Problema assegnato: Trascrivi parola per parola l'intero articolo su Giovanni Sartori riportato qui sotto.

-------- Testo selezionato

Sartori, il burbero genio della scienza politica

Giovanni Sartori
Giovanni Sartori
di Federico RUSSO*
3 Minuti di Lettura
Giovedì 6 Aprile 2017, 17:53 - Ultimo aggiornamento: 17:56
Un caustico editorialista e un pensatore profondo, capace di influenzare la teoria sul funzionamento delle democrazie contemporanee. La straordinarietà di Giovanni Sartori, morto lunedì all’età di 92 anni, è ben riassunta nella rara capacità di eccellere in due campi che richiedono doti così diverse. La notorietà pubblica di Giovanni Sartori è dovuta soprattutto ai suoi commenti puntuali e sferzanti sulla politica italiana e internazionale. Dobbiamo a lui le espressioni “Mattarellum” e “Porcellum” per designare le ultime leggi elettorali italiani, liquidandole con stile ma senza appello. Il suo temperamento burbero era proverbiale, così come la sua ironia di stampo toscano: nelle sue parole Berlusconi aveva instaurato un “sultanato”, e Renzi era “un imbroglione aggressivo”.

----------------
-------- Dati di partenza

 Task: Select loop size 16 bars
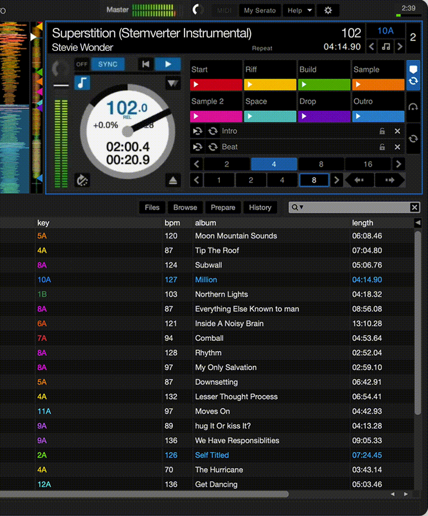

----------------

Compito svolto:
Sartori, il burbero genio della scienza politica

Giovanni Sartori
Giovanni Sartori
di Federico RUSSO*
3 Minuti di Lettura
Giovedì 6 Aprile 2017, 17:53 - Ultimo aggiornamento: 17:56
Un caustico editorialista e un pensatore profondo, capace di influenzare la teoria sul funzionamento delle democrazie contemporanee. La straordinarietà di Giovanni Sartori, morto lunedì all’età di 92 anni, è ben riassunta nella rara capacità di eccellere in due campi che richiedono doti così diverse. La notorietà pubblica di Giovanni Sartori è dovuta soprattutto ai suoi commenti puntuali e sferzanti sulla politica italiana e internazionale. Dobbiamo a lui le espressioni “Mattarellum” e “Porcellum” per designare le ultime leggi elettorali italiani, liquidandole con stile ma senza appello. Il suo temperamento burbero era proverbiale, così come la sua ironia di stampo toscano: nelle sue parole Berlusconi aveva instaurato un “sultanato”, e Renzi era “un imbroglione aggressivo”.